This release adds basic Word2Vec support, including the introduction of Greek and Latin Word2Vec models (https://github.com/cltk/latin_word2vec_cltk & https://github.com/cltk/greek_word2vec_cltk). The key functionality is a keyword expander for use when querying the TLG and PHI5 corpora.
From the docs
Word2Vec is a Vector space model especially powerful for comparing words in relation to each other. For instance, it is commonly used to discover words which appear in similar contexts (something akin to synonyms; think of them as lexical clusters).
The CLTK repository contains pre-trained Word2Vec models for Latin (import as latin_word2vec_cltk), one lemmatized and the other not. They were trained on the PHI5 corpus. To train your own, see the README at the Latin Word2Vec repository.
One of the most useful simple features of Word2Vec is as a keyword expander. Keyword expansion is the taking of a query term, finding synonyms, and searching for those, too.
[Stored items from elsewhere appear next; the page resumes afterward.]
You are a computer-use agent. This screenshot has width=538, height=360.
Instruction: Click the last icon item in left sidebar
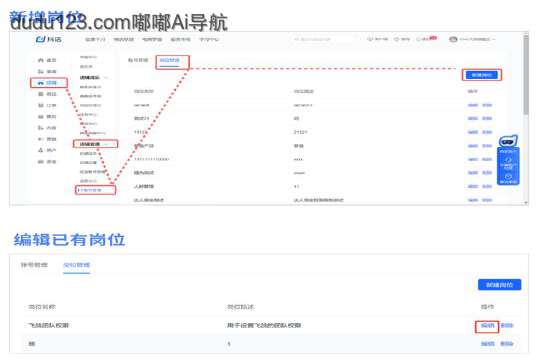(47, 162)
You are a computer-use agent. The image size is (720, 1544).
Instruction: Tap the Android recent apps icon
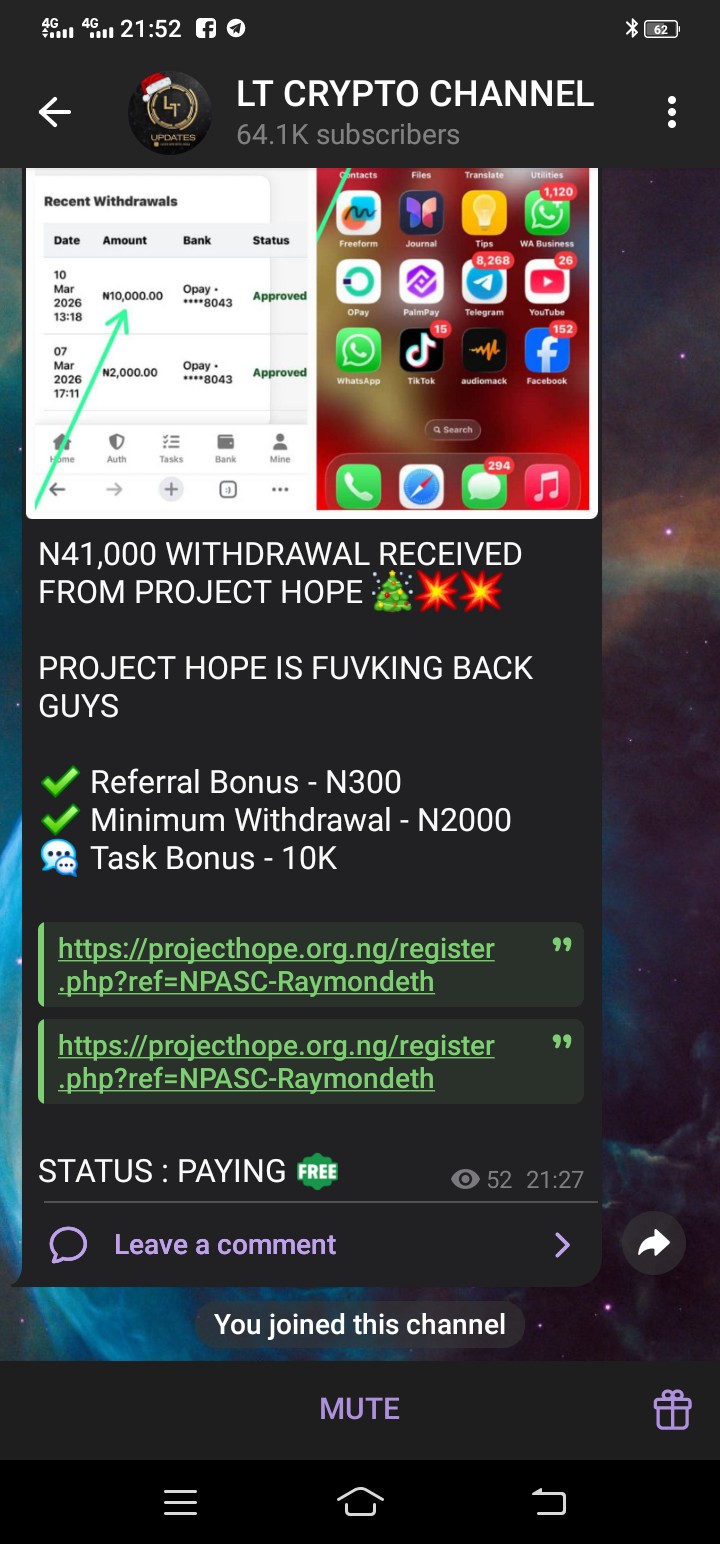coord(180,1502)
Here's an example of its use:
python
In [1]: from cltk.ir.query import search_corpus
In [2]: for x in search_corpus('amicitia', 'phi5', context='sentence', case_insensitive=True, expand_keyword=True, threshold=0.25):
print(x)
...:
The following similar terms will be added to the 'amicitia' query: '['societate', 'praesentia', 'uita', 'sententia', 'promptu', 'beneuolentia', 'dignitate', 'monumentis', 'somnis', 'philosophia']'.
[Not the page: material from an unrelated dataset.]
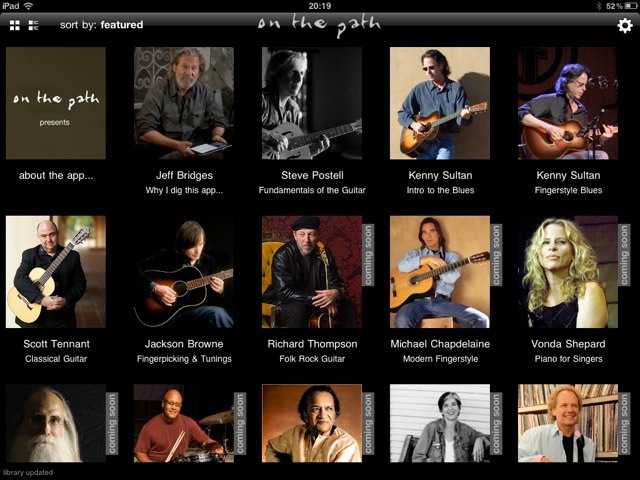640x480 pixels.
Task: Open the 'about the app' tile
Action: tap(56, 103)
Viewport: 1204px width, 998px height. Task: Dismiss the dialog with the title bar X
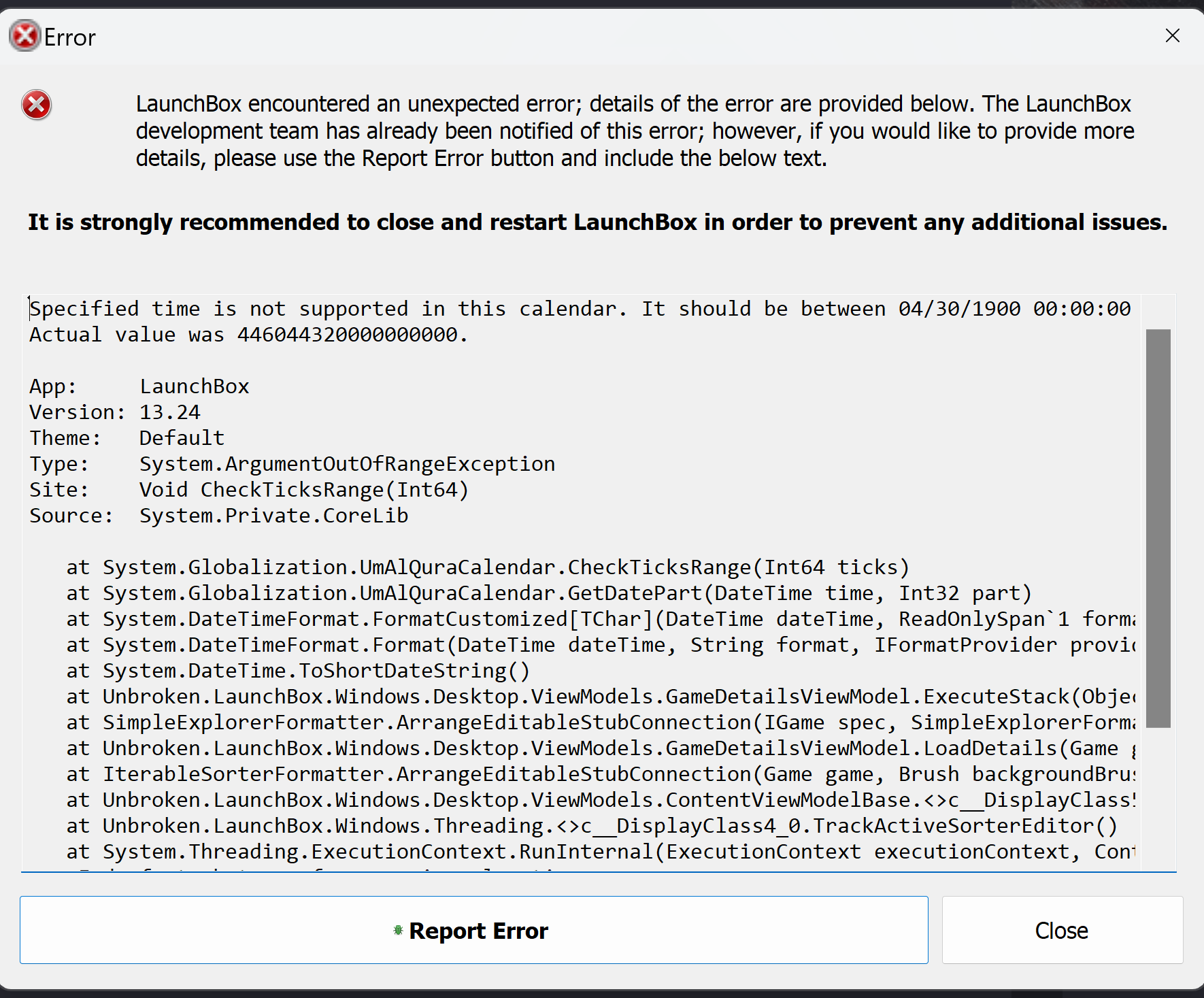click(1172, 36)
('L. Iunius Moderatus Columella', 'hospitem, nisi ex *amicitia* domini, quam raris-\nsime recipiat.')
('L. Iunius Moderatus Columella', ' \n Xenophon Atheniensis eo libro, Publi Siluine, qui Oeconomicus \ninscribitur, prodidit maritale coniugium sic comparatum esse \nnatura, ut non solum iucundissima, uerum etiam utilissima uitae \nsocietas iniretur: nam primum, quod etiam Cicero ait, ne genus \nhumanum temporis longinquitate occideret, propter \nhoc marem cum femina esse coniunctum, deinde, ut ex \nhac eadem *societate* mortalibus adiutoria senectutis nec \nminus propugnacula praeparentur.')
('L. Iunius Moderatus Columella', 'ac ne ista quidem \npraesidia, ut diximus, non adsiduus labor et experientia \nuilici, non facultates ac uoluntas inpendendi tantum pollent \nquantum uel una *praesentia* domini, quae nisi frequens \noperibus interuenerit, ut in exercitu, cum abest imperator, \ncuncta cessant officia.')
…
threshold is the closeness of the query term to its neighboring words. Note that when expand_keyword=True, the search term will be stripped of any regular expression syntax.
The keyword expander leverages get_sims() (which in turn leverages functionality of the Gensim package) to find similar terms. Some examples of it in action:
python
In [3]: from cltk.vector.word2vec import get_sims
In [4]: get_sims('iubeo', 'latin', lemmatized=True, threshold=0.7)
Matches found, but below the threshold of 'threshold=0.7'. Lower it to see these results.
Out[4]: []
In [5]: get_sims('iubeo', 'latin', lemmatized=True, threshold=0.2)
Out[5]:
['lictor',
'extemplo',
'cena',
'nuntio',
'aduenio',
'iniussus2',
'forum',
'dictator',
'fabium',
'caesarem']
In [6]: get_sims('iube', 'latin', lemmatized=True, threshold=0.7)
"word 'iube' not in vocabulary"
The following terms in the Word2Vec model you may be looking for: '['iubet”', 'iubet', 'iubilo', 'iubĕ', 'iubar', 'iubes', 'iubatus', 'iuba1', 'iubeo']'.
In [7]: get_sims('dictator', 'latin', lemmatized=False, threshold=0.7)
Out[7]:
['consul',
'caesar',
'seruilius',
'praefectus',
'flaccus',
'manlius',
'sp',
'fuluius',
'fabio',
'ualerius']
To add and subtract vectors, you need to load the models yourself with Gensim.